Perhaps more importantly, the couple's attitude to nature is made more explicit in the remake.  He smashes bottles, she smashed eggs; he treats the beach as a theme park and wildlife as the attractions; she treats it as a hell on earth.  In the original I believed the point to be that the couple's attitude was essentially just thoughtlessness, except that there was a heavy price to be paid both by nature and ultimately the couple themselves for that thoughtlessness.

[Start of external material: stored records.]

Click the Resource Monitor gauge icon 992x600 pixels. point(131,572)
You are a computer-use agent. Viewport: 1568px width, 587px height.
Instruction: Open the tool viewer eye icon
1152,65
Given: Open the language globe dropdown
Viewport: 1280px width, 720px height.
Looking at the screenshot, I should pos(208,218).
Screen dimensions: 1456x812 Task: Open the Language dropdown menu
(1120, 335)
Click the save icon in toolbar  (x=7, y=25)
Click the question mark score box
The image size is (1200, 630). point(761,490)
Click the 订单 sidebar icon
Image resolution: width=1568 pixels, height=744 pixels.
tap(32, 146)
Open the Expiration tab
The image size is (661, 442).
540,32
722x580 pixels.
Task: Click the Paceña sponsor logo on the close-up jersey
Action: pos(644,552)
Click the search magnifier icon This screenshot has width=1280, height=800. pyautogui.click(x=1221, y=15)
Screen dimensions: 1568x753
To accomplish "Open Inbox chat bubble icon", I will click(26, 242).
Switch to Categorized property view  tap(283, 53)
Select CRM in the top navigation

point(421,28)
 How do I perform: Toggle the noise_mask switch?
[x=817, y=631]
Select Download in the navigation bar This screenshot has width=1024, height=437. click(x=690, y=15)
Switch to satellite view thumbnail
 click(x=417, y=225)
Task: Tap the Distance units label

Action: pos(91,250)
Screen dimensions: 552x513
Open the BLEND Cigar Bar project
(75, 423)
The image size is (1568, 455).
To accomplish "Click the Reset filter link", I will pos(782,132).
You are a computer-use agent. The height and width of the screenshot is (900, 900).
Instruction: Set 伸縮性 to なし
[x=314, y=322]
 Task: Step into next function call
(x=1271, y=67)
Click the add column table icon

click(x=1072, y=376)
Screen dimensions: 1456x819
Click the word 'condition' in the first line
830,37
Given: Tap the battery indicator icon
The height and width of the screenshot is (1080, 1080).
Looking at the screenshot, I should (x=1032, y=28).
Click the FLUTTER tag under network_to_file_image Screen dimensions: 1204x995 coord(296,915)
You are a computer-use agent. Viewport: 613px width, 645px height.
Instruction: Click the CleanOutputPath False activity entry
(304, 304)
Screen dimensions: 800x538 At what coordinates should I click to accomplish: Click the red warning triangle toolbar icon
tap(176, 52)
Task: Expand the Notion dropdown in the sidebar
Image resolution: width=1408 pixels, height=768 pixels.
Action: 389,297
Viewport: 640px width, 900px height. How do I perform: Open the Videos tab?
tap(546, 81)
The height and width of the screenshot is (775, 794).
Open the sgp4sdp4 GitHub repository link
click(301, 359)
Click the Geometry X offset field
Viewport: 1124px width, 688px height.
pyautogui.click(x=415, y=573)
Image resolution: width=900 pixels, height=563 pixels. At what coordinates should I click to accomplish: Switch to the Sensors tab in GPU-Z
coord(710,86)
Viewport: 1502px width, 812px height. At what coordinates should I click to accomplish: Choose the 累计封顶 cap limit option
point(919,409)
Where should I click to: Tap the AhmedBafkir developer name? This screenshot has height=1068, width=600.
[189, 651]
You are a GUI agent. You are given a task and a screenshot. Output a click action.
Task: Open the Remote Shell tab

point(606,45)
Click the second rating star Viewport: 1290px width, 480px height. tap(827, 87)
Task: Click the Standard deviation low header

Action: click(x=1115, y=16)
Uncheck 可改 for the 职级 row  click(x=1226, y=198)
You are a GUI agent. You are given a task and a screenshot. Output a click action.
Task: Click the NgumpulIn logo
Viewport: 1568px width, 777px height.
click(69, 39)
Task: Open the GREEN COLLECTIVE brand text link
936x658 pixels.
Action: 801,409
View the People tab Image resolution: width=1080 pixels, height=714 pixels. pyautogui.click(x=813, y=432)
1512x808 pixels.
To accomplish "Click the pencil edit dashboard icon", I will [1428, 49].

Similarly, the glaringly obvious nature of the remake is rendered clear by having Peter discover dead bodies among the wreckage of the other campers' site; indeed he gets trapped with a corpse in a submerged VW camper van.  I think that sequence also gives you a clue as to the film's intention; unlike Eggleston's film the remake is a pretty straightforward, out-and-out horror movie.  But for me the one thing that typified the film's brutal attention-grabbing sensibility was the sequence where the couple pull in at a bar to buy some liquor.  There is a massive neon sign outside the bar which reads "EGGLESTON MOTEL".  That sort of deliberate and obtrusive in-joke is either going to pass over the heads of the casual movie fan, and is therefore unnecessary, or is going to stand out like a sore thumb to the movie buff, who knows and probably likes the original. This kind of thing really annoys me; probably the worst exponent of it is Tarantino. A more fitting tribute to the late Colin Eggleston, who died in 2002, would have been to leave his film to stand alone.